> [Exercise task] Reproduce every item below line for line, with no changes of any kind.

Item position entries:
:::

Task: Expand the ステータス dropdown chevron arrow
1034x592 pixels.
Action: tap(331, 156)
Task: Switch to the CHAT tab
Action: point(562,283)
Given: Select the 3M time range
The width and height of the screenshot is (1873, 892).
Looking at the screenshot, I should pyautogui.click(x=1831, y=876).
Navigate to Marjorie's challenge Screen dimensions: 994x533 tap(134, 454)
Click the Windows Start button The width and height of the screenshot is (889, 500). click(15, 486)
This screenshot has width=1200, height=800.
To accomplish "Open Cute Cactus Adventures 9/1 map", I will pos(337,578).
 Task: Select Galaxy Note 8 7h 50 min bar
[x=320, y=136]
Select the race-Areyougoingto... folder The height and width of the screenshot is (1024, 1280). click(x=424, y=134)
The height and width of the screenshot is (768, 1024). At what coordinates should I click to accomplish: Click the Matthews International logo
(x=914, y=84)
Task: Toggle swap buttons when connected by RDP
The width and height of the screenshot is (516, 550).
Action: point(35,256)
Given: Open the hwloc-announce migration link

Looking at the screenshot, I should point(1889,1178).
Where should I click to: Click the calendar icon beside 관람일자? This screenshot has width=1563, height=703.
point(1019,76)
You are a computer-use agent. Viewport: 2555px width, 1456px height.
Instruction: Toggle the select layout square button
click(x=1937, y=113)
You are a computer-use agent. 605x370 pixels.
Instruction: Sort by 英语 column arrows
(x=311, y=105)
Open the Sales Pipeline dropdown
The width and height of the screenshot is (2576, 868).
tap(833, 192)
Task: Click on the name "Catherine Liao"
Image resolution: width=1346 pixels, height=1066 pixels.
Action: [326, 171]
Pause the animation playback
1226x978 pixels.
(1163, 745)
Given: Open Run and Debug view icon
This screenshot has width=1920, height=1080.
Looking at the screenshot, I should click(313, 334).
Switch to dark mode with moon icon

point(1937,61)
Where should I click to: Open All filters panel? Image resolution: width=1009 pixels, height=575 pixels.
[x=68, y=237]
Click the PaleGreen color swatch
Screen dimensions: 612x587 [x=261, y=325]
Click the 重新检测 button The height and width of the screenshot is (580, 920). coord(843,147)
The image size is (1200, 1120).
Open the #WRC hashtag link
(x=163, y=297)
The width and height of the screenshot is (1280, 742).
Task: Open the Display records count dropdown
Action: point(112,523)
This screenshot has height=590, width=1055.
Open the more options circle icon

:::

> [Written response]
Task: Expand the ステータス dropdown chevron arrow
1034x592 pixels.
Action: tap(331, 156)
Task: Switch to the CHAT tab
Action: point(562,283)
Given: Select the 3M time range
The width and height of the screenshot is (1873, 892).
Looking at the screenshot, I should pyautogui.click(x=1831, y=876).
Navigate to Marjorie's challenge Screen dimensions: 994x533 tap(134, 454)
Click the Windows Start button The width and height of the screenshot is (889, 500). click(15, 486)
This screenshot has width=1200, height=800.
To accomplish "Open Cute Cactus Adventures 9/1 map", I will pos(337,578).
 Task: Select Galaxy Note 8 7h 50 min bar
[x=320, y=136]
Select the race-Areyougoingto... folder The height and width of the screenshot is (1024, 1280). click(x=424, y=134)
The height and width of the screenshot is (768, 1024). At what coordinates should I click to accomplish: Click the Matthews International logo
(x=914, y=84)
Task: Toggle swap buttons when connected by RDP
The width and height of the screenshot is (516, 550).
Action: point(35,256)
Given: Open the hwloc-announce migration link

Looking at the screenshot, I should point(1889,1178).
Where should I click to: Click the calendar icon beside 관람일자? This screenshot has width=1563, height=703.
point(1019,76)
You are a computer-use agent. Viewport: 2555px width, 1456px height.
Instruction: Toggle the select layout square button
click(x=1937, y=113)
You are a computer-use agent. 605x370 pixels.
Instruction: Sort by 英语 column arrows
(x=311, y=105)
Open the Sales Pipeline dropdown
The width and height of the screenshot is (2576, 868).
tap(833, 192)
Task: Click on the name "Catherine Liao"
Image resolution: width=1346 pixels, height=1066 pixels.
Action: [326, 171]
Pause the animation playback
1226x978 pixels.
(1163, 745)
Given: Open Run and Debug view icon
This screenshot has width=1920, height=1080.
Looking at the screenshot, I should click(313, 334).
Switch to dark mode with moon icon

point(1937,61)
Where should I click to: Open All filters panel? Image resolution: width=1009 pixels, height=575 pixels.
[x=68, y=237]
Click the PaleGreen color swatch
Screen dimensions: 612x587 [x=261, y=325]
Click the 重新检测 button The height and width of the screenshot is (580, 920). coord(843,147)
The image size is (1200, 1120).
Open the #WRC hashtag link
(x=163, y=297)
The width and height of the screenshot is (1280, 742).
Task: Open the Display records count dropdown
Action: point(112,523)
This screenshot has height=590, width=1055.
Open the more options circle icon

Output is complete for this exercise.